Dalam survei tersebut, elektabilitas Partai Golkar terus mengalami peningkatan yang signifikan setelah dipimpin Ketua Umum Airlangga Hartarto.
Survei yang dilakukan LSI pada 7 sampai14 Januari 2018, menyebut tingkat elektabilitas Golkar sebesar 18,95 persen. Angka ini melebihi perolehan suara pada Pemilu 2014 lalu, yakni 14,75 persen.
Namun sejak itu suara partai berlambang pohon beringin ini sempat merosot pada Agustus 2017, menjadi 11,6 persen.
Pada Desember lalu mulai terlihat peningkatkan kembali menjadi 13,8 persen.
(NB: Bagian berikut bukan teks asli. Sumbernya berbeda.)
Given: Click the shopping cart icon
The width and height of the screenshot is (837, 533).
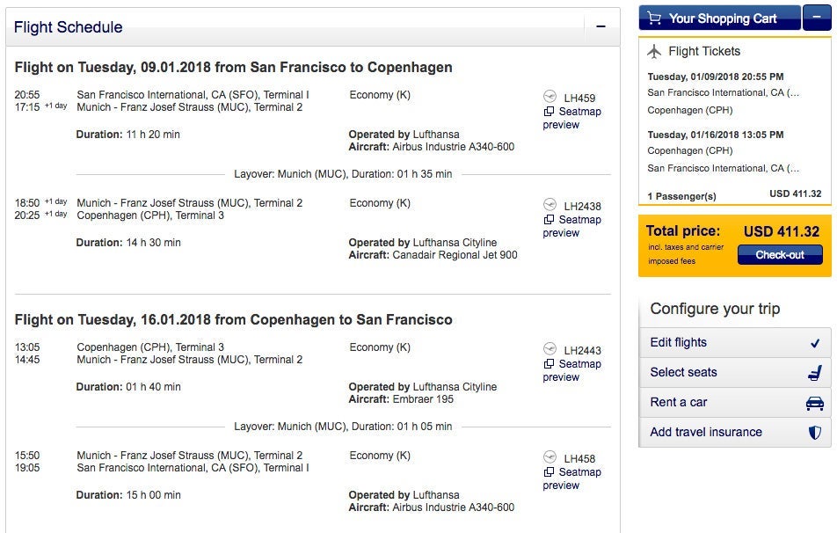Looking at the screenshot, I should pos(652,18).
Grafik kenaikan kian menonjol pada awal Januari, menjadi 15,5 persen.
Rizal menilai, hasil survei LSI tersebut cukup mengejutkan meskipun tidak mengherankan.
"Mengejutkan karena bisa secepat itu, namun tidak mengherankan karena Partai Golkar memiliki nahkoda baru yang benar-benar diterima masyarakat," kata Rizal saat dikonfirmasi di Jakarta, Rabu (24/1/2018).
Dirinya menjelaskan keberhasilan Golkar ini menjadi momentum untuk dirawat sehingga benar-benar makin kuat memasuki tahun pemilu 2019.
"Ibarat pohon, akarnya partai itu sudah dalam sehingga diterpa angin kencang pun akan tetap kokoh," katanya.
Menurutnya, naiknya popularitas Golkat tidak lepas dari sambutan positif masyarakat atas kepemimpinan Airlangga.
Selain sosok muda, Airlangga juga sangat simpatik, diterima semua pihak, dan menteri yang sangat berhasil dalam kabinet Presiden Joko Widodo.
Bahkan jabatan Menteri Perindustrian justru menambah nilai positif bagi masyarakat.
"Masyarakat melihat hasil kerja bukan pada rangkap jabatannya," katanya.
Untuk itu Rizal mengaku yakin, Partai Golkar akan kembali menemukan puncak kejayaan sebagai partai politik di Indonesia.